### [Your objective]
Leaving out all pictures, copy the lines below exactly, from the line with "Task: Close the login promotion popup" to the last line, both ends included.

Records from a data collection:

..........

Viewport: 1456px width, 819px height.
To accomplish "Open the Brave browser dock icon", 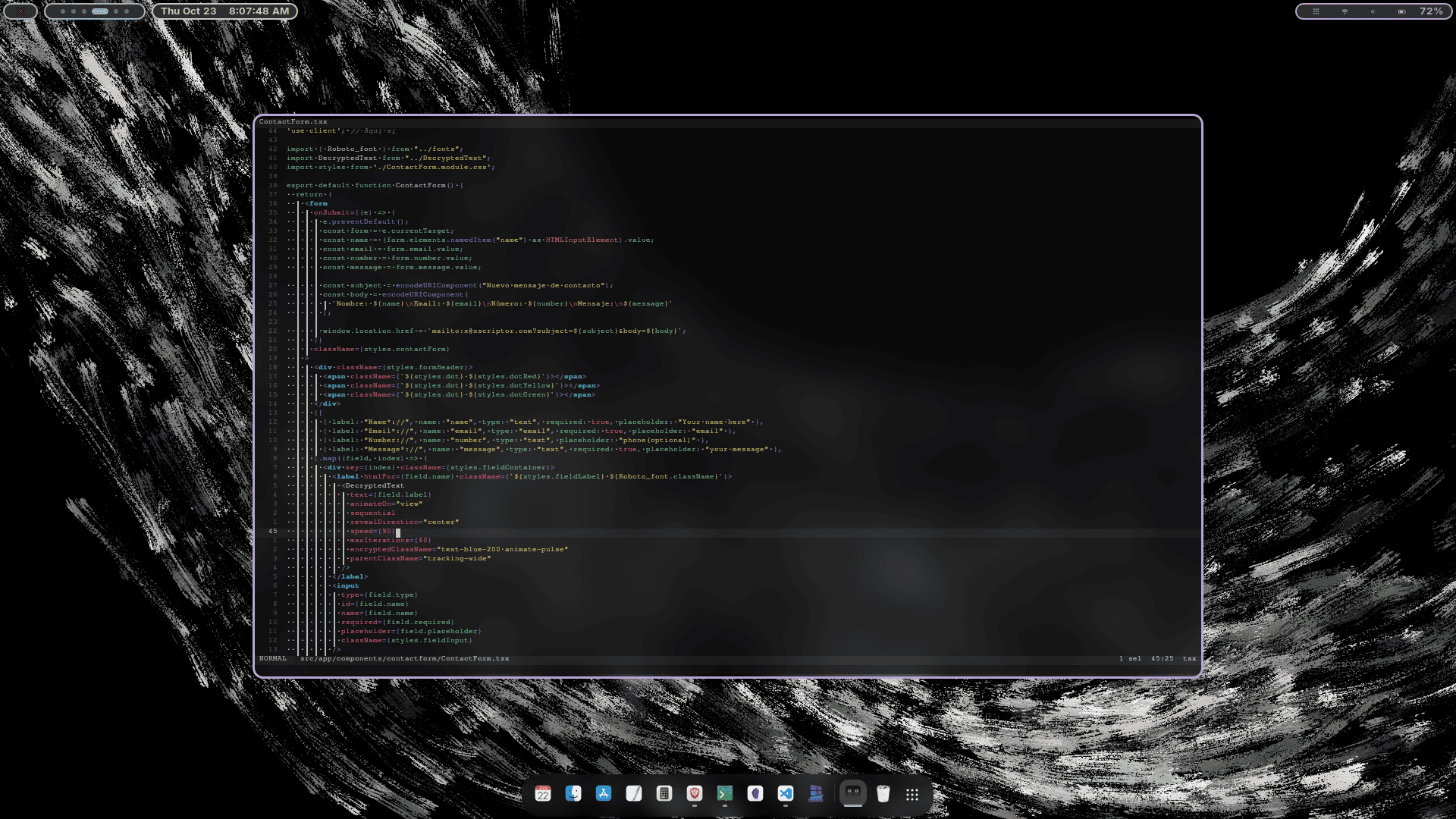I will [x=695, y=793].
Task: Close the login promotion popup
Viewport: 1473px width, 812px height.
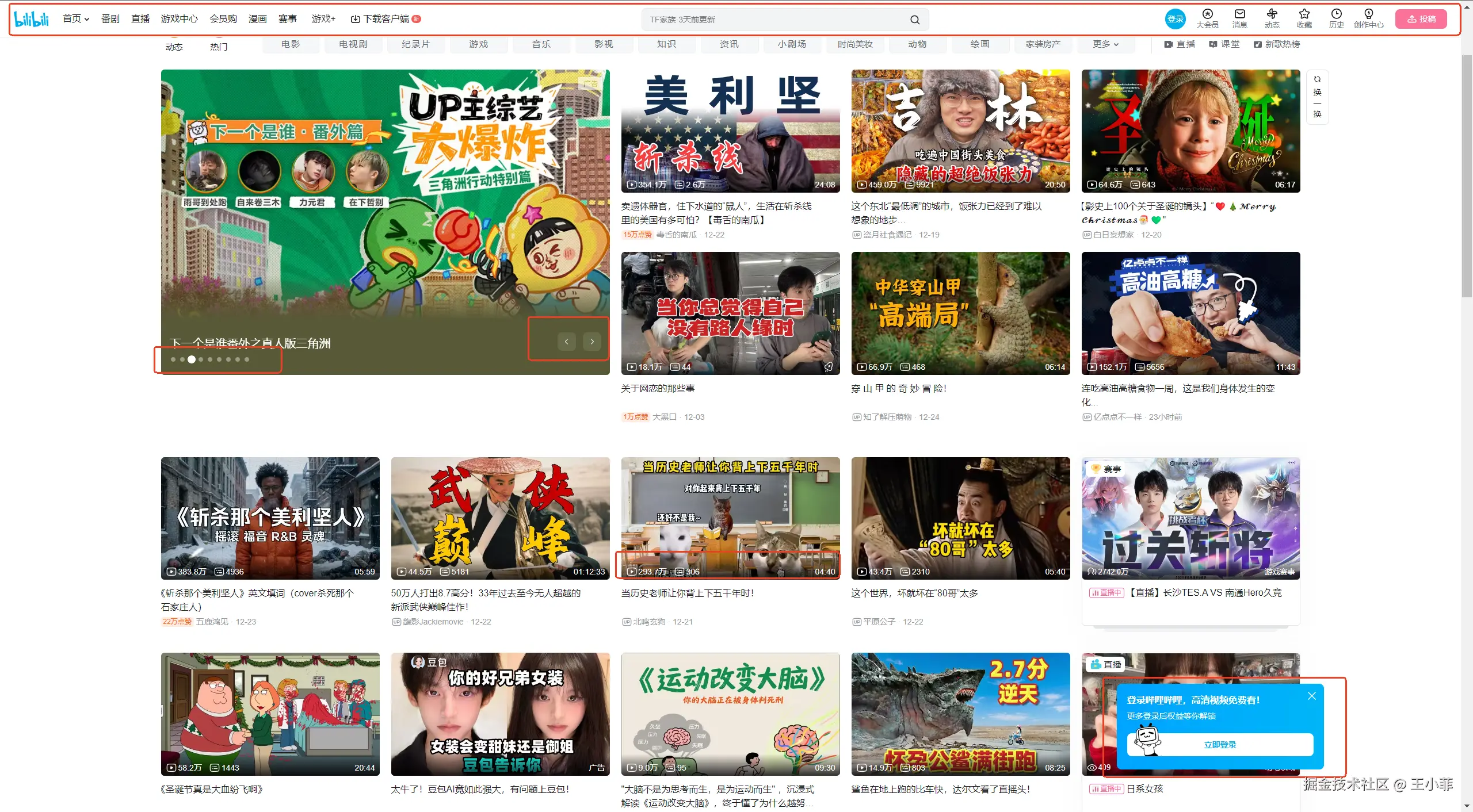Action: (1311, 696)
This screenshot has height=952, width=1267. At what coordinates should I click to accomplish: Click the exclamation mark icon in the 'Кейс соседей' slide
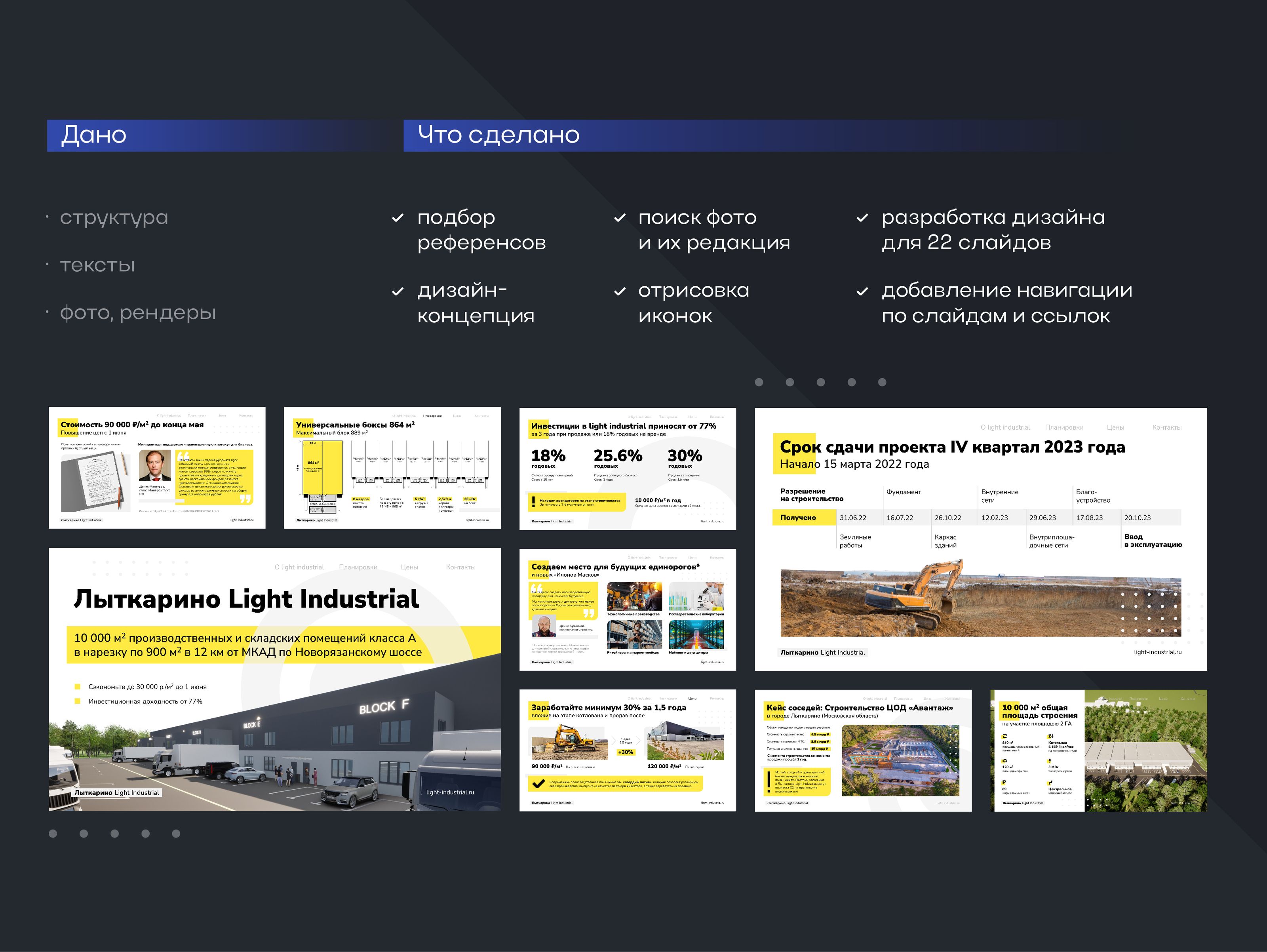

..........

### [Expected answer]
Task: Close the login promotion popup
Viewport: 1473px width, 812px height.
Action: (1311, 696)
This screenshot has height=952, width=1267. At what coordinates should I click to accomplish: Click the exclamation mark icon in the 'Кейс соседей' slide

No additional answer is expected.